Stored dataset items

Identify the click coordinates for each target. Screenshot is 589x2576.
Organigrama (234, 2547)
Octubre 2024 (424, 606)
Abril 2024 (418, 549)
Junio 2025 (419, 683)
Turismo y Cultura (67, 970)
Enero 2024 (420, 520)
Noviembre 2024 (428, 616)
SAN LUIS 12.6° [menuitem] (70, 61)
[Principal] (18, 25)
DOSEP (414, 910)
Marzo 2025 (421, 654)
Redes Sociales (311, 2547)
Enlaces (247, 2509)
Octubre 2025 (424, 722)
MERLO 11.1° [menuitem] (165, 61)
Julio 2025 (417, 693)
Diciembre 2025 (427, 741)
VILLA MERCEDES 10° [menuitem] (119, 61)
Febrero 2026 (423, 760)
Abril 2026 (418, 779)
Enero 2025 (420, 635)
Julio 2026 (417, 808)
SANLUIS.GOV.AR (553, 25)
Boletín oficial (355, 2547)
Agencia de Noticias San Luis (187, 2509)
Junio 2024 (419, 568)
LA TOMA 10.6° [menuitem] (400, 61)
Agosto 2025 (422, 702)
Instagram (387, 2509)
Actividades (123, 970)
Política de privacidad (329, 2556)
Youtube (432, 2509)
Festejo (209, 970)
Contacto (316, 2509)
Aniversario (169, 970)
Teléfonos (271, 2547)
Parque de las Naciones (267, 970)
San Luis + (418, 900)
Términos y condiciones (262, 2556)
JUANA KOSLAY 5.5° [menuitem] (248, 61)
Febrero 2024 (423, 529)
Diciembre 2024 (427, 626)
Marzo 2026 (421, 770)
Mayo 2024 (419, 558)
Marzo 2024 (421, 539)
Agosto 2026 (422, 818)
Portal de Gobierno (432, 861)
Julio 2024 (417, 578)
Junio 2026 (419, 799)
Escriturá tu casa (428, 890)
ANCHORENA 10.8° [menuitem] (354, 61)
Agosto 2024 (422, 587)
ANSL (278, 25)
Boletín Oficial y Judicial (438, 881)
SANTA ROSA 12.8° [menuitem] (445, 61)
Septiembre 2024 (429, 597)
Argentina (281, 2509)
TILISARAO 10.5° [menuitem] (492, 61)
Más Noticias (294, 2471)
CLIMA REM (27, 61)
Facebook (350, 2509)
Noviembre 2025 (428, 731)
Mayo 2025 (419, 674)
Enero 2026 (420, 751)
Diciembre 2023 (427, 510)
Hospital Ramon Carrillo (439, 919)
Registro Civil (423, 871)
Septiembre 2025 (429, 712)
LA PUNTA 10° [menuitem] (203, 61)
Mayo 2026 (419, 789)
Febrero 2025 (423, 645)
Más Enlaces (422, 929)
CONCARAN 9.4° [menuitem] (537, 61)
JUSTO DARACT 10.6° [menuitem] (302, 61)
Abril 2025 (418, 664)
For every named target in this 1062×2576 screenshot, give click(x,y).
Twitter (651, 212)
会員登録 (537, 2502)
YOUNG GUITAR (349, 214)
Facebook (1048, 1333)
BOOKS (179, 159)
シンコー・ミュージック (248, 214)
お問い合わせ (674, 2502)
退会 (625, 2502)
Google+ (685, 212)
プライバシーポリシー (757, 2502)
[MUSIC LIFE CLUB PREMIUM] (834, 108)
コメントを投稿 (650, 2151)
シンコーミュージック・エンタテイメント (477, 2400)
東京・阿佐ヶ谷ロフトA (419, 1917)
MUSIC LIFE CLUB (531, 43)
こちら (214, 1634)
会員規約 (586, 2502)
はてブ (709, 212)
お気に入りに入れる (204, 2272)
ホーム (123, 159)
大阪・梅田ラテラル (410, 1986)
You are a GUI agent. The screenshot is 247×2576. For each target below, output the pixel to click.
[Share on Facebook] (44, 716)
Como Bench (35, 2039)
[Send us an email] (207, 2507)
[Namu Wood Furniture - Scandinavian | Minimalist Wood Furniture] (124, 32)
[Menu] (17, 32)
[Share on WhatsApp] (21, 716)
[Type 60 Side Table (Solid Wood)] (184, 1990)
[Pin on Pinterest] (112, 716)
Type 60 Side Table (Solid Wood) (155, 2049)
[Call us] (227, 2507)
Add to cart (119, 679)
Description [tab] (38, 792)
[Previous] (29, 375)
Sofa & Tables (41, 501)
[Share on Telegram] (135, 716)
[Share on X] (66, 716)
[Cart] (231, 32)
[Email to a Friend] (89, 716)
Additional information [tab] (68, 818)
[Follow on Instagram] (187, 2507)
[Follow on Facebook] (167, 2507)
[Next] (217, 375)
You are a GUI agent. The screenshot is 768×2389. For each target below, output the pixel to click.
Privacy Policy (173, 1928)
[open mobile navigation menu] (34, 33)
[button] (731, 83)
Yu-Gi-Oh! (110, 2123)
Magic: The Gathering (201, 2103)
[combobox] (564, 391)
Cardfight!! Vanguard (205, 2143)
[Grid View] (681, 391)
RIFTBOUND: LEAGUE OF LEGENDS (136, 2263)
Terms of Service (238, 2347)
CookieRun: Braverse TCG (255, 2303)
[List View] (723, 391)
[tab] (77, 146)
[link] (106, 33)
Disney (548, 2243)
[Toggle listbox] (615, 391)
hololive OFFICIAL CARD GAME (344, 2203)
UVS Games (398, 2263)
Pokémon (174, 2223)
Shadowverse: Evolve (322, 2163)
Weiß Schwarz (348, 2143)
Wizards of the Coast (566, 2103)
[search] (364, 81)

◆ HOW TO COMPLETE THIS TASK
Which lines of the data contain the string "Febrero"? Copy each of them.

◆ SOLVED EXERCISE
Febrero 2026 (423, 760)
Febrero 2024 (423, 529)
Febrero 2025 (423, 645)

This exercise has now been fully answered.